Gurwinder comes from Punjab, he’s been working for years as a farm hand in Agro Pontino, not far from Rome. Since he first came in Italy, he’s been living with the rest of the Sikh community in Latina province. Hardeep is also Indian, but her stress is Roman, and she works as a cultural mediator. She, born and raised in Italy, is trying to free herself from the memories of a family that emigrated in another age, while he is forced, against his faith, to take methamphetamine and doping to bear the heavy work pace, to be able to send money in India. Gurwinder’s story represents a vast universe of exploitation: a silent army of men bent over the fields working, with no breaks, all around Italy. Manually harvesting vegetables, sowing and planting 12 hours a day under the sun; they call their employer “Lord”, undergo oppression and any kind of violence. 4 euros per hour if they’re lucky, paid after months or sometimes never, violence and blows, work-related injuries which are never reported and easy “dismissals” for who tries to react. That’s what The Harvest tells: the life inside the Sikh communities living permanently in the Pontine and their relationship with labor market.

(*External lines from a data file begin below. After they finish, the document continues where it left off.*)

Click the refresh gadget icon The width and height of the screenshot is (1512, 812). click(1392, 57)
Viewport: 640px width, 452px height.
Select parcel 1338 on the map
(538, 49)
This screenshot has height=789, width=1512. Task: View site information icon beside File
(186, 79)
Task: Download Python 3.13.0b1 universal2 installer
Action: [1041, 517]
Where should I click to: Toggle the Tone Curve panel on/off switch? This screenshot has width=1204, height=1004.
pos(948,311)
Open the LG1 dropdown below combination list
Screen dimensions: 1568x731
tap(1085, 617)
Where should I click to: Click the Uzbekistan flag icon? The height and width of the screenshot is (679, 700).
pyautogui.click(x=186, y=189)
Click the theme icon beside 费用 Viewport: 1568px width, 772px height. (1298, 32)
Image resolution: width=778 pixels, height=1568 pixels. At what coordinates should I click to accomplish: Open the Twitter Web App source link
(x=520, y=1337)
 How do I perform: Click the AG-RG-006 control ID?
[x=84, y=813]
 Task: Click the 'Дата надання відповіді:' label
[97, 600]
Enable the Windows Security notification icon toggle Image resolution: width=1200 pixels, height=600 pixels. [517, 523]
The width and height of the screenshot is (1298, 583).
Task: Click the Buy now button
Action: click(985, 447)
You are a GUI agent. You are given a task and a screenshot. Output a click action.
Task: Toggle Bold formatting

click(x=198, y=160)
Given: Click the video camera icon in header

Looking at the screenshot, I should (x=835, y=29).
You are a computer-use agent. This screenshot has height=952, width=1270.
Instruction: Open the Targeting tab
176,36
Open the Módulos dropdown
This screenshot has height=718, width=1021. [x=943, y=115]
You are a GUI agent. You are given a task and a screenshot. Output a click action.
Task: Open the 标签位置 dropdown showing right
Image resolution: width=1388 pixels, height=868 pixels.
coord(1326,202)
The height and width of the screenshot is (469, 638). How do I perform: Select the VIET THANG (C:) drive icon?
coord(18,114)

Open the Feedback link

A docu-musical that, for the first time, combines the documentary and the traditional Punjabi choreographies, to show the humiliation of the workers in the fields exploited by the gang-masters. Two stories intertwining, during one day, from the work in the fields from the first hours of the morning to the evening prayer in the temple.
A comedic look at the cultural and generational gap between a young Punjabi boy and his father.
In the aftermath of a hate crime, a Sikh American man grapples with his fears and anxieties as he attempts to celebrate the 4th of July with his wife and infant son. As tensions rise through various micro aggressions and racially charged encounters, he makes a tragic decision that drastically changes his identity.
“Rooh” is a story about a young man and his religious conscience. It highlights the process of making difficult decisions in life that ultimately must consent with your soul. The film shows Karamjit, a single parent, who faces a moral dilemma he must combat in order to stay true to his conscience. It portrays his journey where he must make the right choice in order to settle the unrest in his mind. The film essentially underlines the importance of ‘Kesh’ in a Sikh’s life – which is an important component of the 5 Kakaars of Sikhism.